Der Geschädigte kritisierte, die Kontrolle der Stadt als Eigentümer – zweimal im Jahr vom Boden aus durchgeführt – sei nicht ausreichend gewesen. Das sahen die Richter anders. Ohne konkrete Anhaltspunkte sei diese Überwachungsfrequenz ausreichend gewesen. (Oberlandesgericht Hamm Aktenzeichen I-11 U 100/12)
Versicherung muss zahlen
Bei einem Sturmschaden besteht auch dann ein Versicherungsschutz, wenn Teile des versicherten Gebäudes nachweislich sanierungsbedürftig sind. So lautete das Urteil in einem Fall einer in Mitleidenschaft gezogenen Dachdeckung. Eine Frau verlangte von ihrer Wohngebäudeversicherung Ersatz für den Sturmschaden. Die verweigerte die Zahlung jedoch mit der Begründung, die Schindeln seien nur deshalb herabgefallen, weil sie sanierungsbedürftig gewesen seien.
Ob dem so war oder nicht, war aus Sicht der Richter jedoch nicht entscheidend. Die Versicherung müsse vielmehr schon deshalb zahlen, weil der Versicherungsnehmerin weder Vorsatz noch grobe Fahrlässigkeit vorgeworfen werden könne. (Oberlandesgericht Koblenz Aktenzeichen 10 U 1018/08)
Nicht rechtzeitig gefällt
Wenn der für die Verkehrssicherungspflicht Zuständige bereits weiß, dass ein Baum krank und umsturzgefährdet ist, dann muss er auch umgehend dementsprechend handeln und die Gefahr beseitigen. Eine Kommune hatte eine von einem Pilz befallene Hybridpappel bereits zum Fällen vorgesehen. Das galt jedoch als nicht dringlich und wurde darum aufgeschoben – ein fataler Fehler, der beinahe ein Menschenleben gekostet hätte. An einem Septembertag stürzte die Pappel auf die Straße und traf ein fahrendes Auto.

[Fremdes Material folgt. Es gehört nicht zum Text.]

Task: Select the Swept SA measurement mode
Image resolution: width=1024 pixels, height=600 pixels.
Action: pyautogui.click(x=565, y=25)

In diesem Fall musste die Gemeinde haften und neben dem Sachschaden auch für ein angemessenes Schmerzensgeld aufkommen. Ihr wurde aus Sicht der Richter zum Verhängnis, dringend gebotene weitergehende Untersuchungen zum Zustand des Baumes unterlassen zu haben. (Oberlandesgericht Rostock Aktenzeichen 5 U 334/08)
Sturmschaden als Nebenkosten?
Ein Eigentümer wollte bei der Nebenkostenabrechnung die Kosten für das Fällen eines durch einen Sturm in Mitleidenschaft gezogenen Baums geltend machen. Das darf er, wie vom Mieter ausgeführt, jedoch nicht. Laut Gericht habe schließlich ein „singulär schweres Ereignis“ – ein sogenannter Jahrhundertsturm – vorgelegen.

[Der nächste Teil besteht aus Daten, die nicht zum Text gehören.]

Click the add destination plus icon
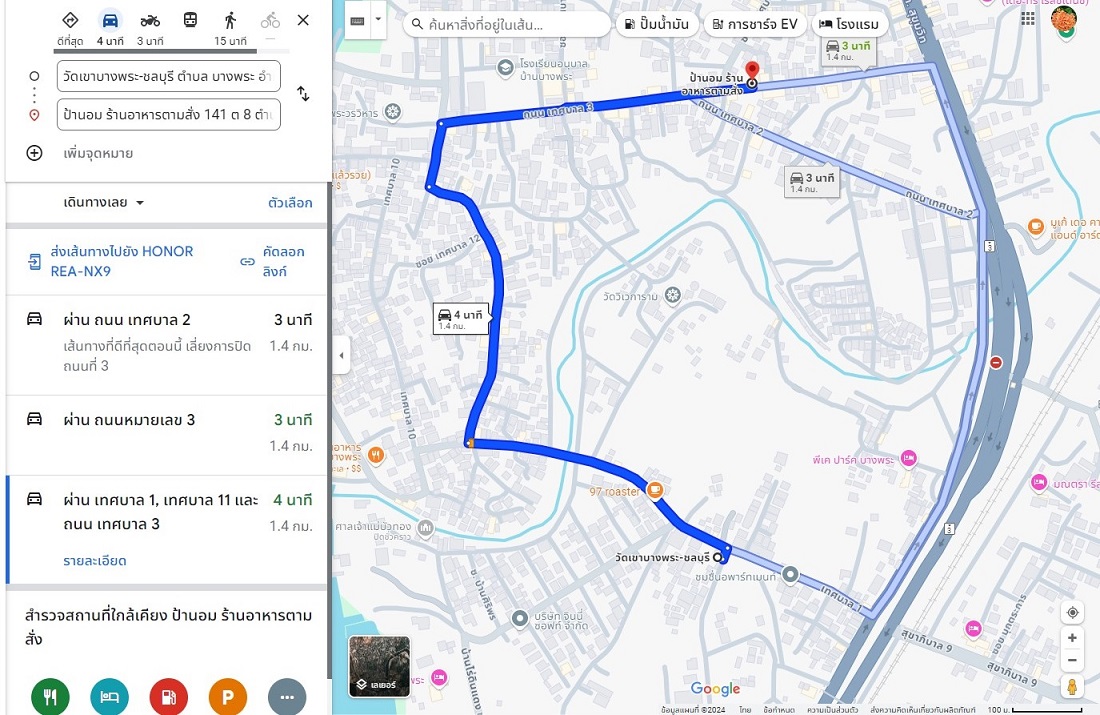Screen dimensions: 1100x715 click(34, 153)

Deswegen komme auch eine finanzielle Beteiligung des Mieters an den Kosten für das Fällen nicht in Frage. Das sei höchstens dort denkbar, wo öfter mit schweren Naturkatastrophen wie dieser zu rechnen sei. (Landgericht Krefeld Aktenzeichen 2 S 56/09)
Schaden durch Mülltonne
Ein außergewöhnlicher Fall führte zur juristischen Auseinandersetzung zwischen einem Eigentümer und seinem Mieter. Bei einem schweren Gewitter wirbelte der Wind die in einem Hof abgestellte (und mit einer Feststellbremse gesicherte) Mülltone herum und drückte sie gegen ein geparktes Auto.

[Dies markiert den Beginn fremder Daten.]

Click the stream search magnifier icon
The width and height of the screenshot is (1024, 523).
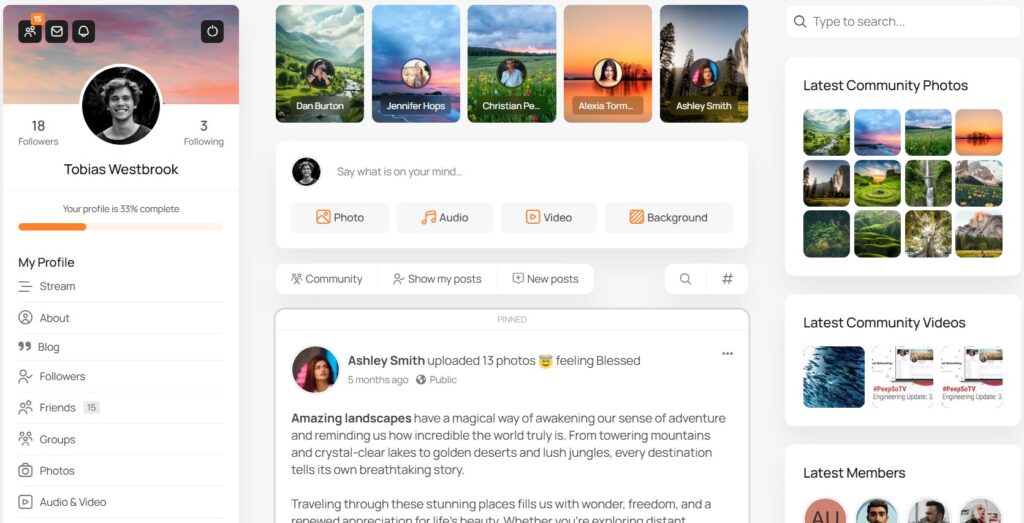685,279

Dessen Eigentümer – der Mieter – verlangte Schadensersatz. Zu Unrecht, wie die Richter entschieden. Zwar sei der Container nicht voll und daher zu leicht gebremst gewesen. Dennoch habe der Hausbesitzer seine Pflichten nicht verletzt. (Landgericht Coburg Aktenzeichen 33 S 38/06)
Die Versicherung griff nicht
Ab wann ist ein Haus ein Haus? Diese Frage stand im Streit eines Versicherten gegen eine Versicherung im Mittelpunkt. Die Richter befanden, dass ein Gebäude ohne intakte und komplette Außenhülle (Mauern, Fenster, Türen und Dach) nicht nur besonders anfällig gegen die Naturgewalten eines Sturms sind.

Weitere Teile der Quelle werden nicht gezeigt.